[BEGIN Page extract]

On the stage were at least 600 moving lights and 820 pounds of confetti. Jamie King was hired as the tour director. On her team there were at least 20 members, including her dancers, who "went into training. I'm so proud of them. "They learned how to stilt-walk, how to trapeze, fire-throw. There are so many different circus elements that are involved in the show, and it's just super fun". Aguilera also recruited Roberto Cavalli, who designed ten costumes. All the costumes have a vintage flare, referencing everything from 1940's-era Marlene Dietrich to 1960's bathing suits. He explained: "I am fascinated by the evolution of Christina's musical style, as well as her personal style, which has become increasingly glamorous and sophisticated with amazing attention to detail — all values I share in my design sensibility".

Concert synopsis
The show was divided into four sections: 1920s, Duke Joint, Circus and the encore, and lasted for 90 minutes. Performances in the 1920s section showcased elements of traditional rhythm and blues, funk, rock, and hip hop. Following a video introduction of "Intro (Back to Basics)", Aguilera appeared onstage and performed "Ain't No Other Man" with eight back-up dancers dressed in sharp white suits. Subsequently, she performed "Back in the Day" as images of classic jazz and soul artists including John Coltrane, Marvin Gaye, and Louis Armstrong appeared on the backdrop. Following that, she performed "Understand" in a mini-dress with long train, and a salsa version of "Come On Over Baby (All I Want Is You)", which featured a reggae beat. For the follow-up performance of "Slow Down Baby", Aguilera appeared in a white bodysuit; afterwards, she put on black lace thigh-highs and performed "Still Dirrty" featuring excerpts from "Can't Hold Us Down" as newspapers headlines such as "Christina goes from 'dirrty' to demure" and "Christina cleans up her act" were shown on screens.

[END Page extract]
[BEGIN Material for this task]

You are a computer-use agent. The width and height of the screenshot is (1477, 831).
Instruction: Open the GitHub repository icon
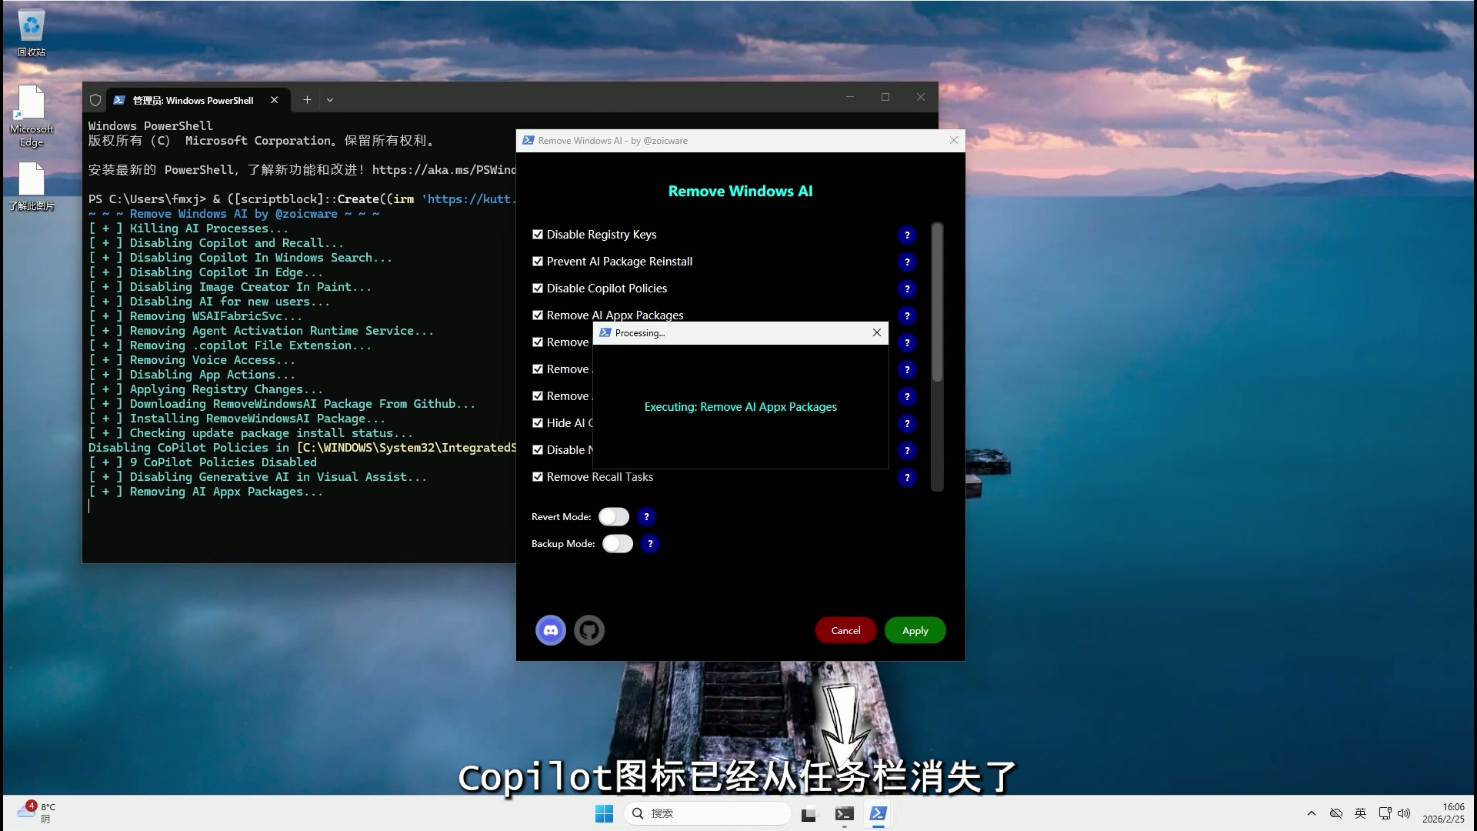click(x=589, y=630)
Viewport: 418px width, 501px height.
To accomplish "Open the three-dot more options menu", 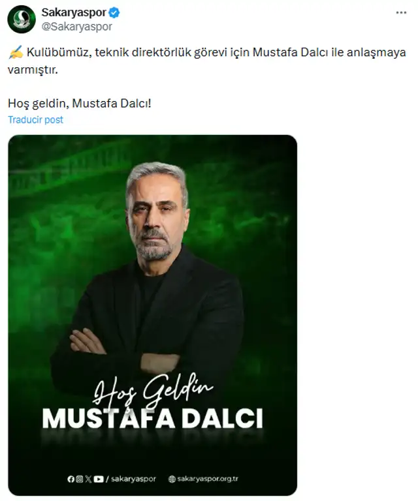I will point(401,13).
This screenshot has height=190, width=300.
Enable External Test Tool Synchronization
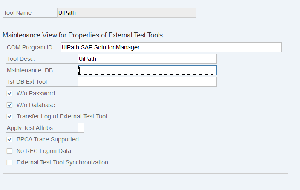[x=9, y=162]
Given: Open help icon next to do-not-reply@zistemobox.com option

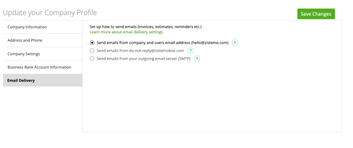Looking at the screenshot, I should coord(190,51).
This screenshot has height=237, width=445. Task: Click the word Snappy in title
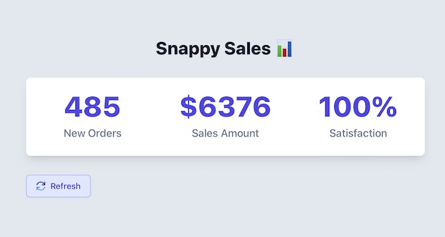coord(188,50)
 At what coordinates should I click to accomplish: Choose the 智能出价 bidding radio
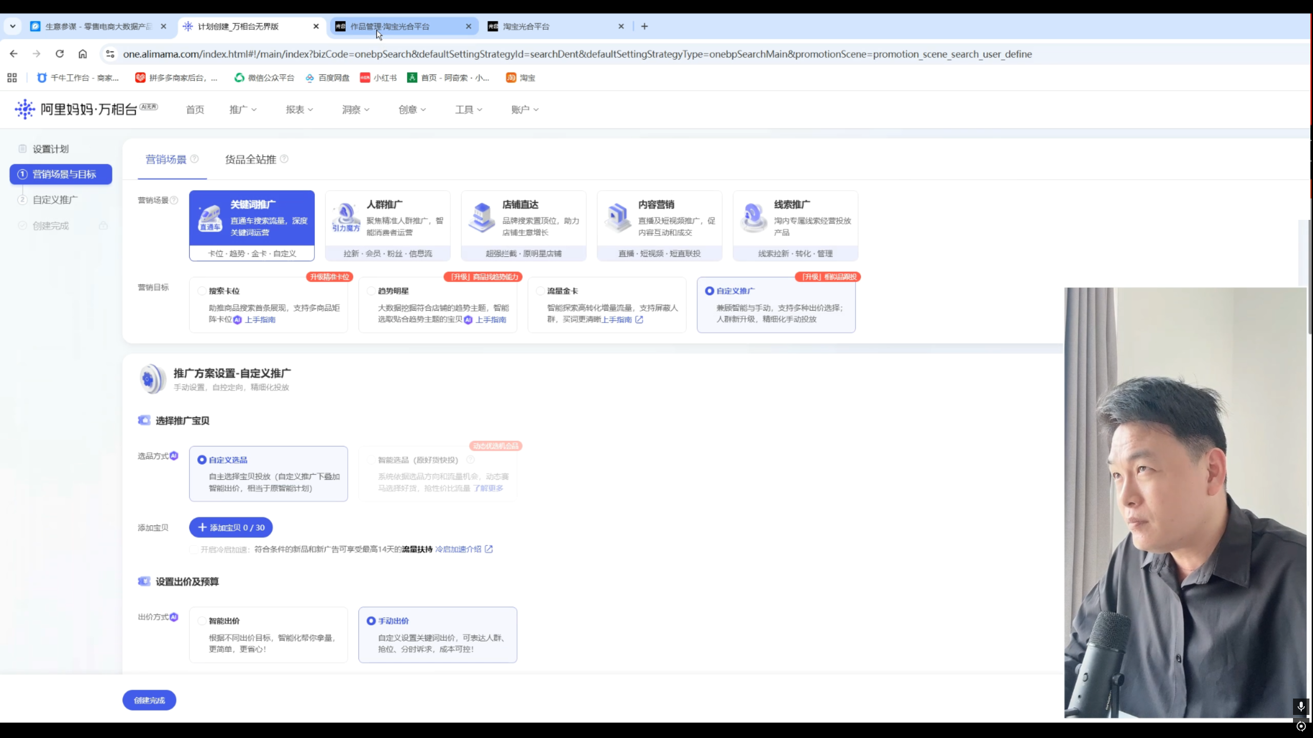click(202, 621)
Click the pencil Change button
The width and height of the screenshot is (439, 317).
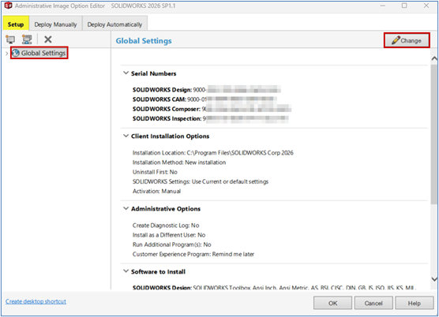tap(407, 40)

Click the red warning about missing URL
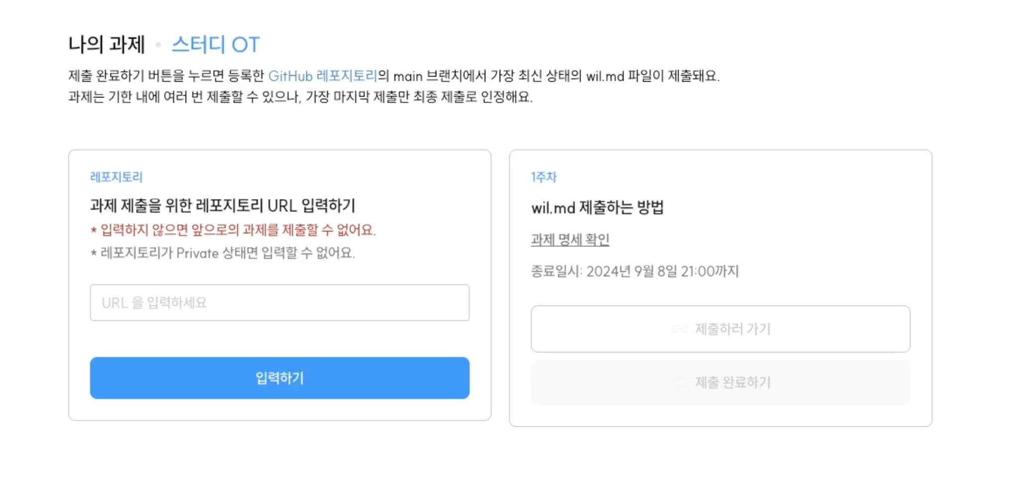tap(233, 230)
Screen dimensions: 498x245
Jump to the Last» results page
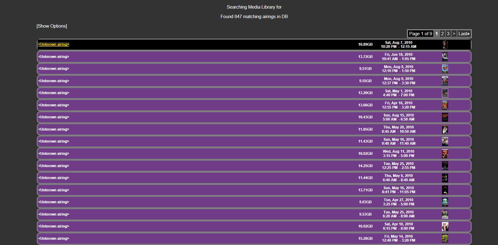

[END Material for this task]

Task set ::
1. According to the tour passage, how long did the show last?
2. Add 116 to every coordinate in the answers of the records between the lines holding "This screenshot has height=237, width=445." and "tap(407, 40)", inclusive. Write those lines out again with their requests, and leave the pictures out.

The solutions ::
1. 90 minutes.

2.
This screenshot has height=237, width=445. Task: Click the word Snappy in title
coord(304,166)
 At what coordinates should I click to accomplish: Choose the 智能出价 bidding radio
click(318, 737)
Click the pencil Change button
The width and height of the screenshot is (439, 317).
tap(523, 156)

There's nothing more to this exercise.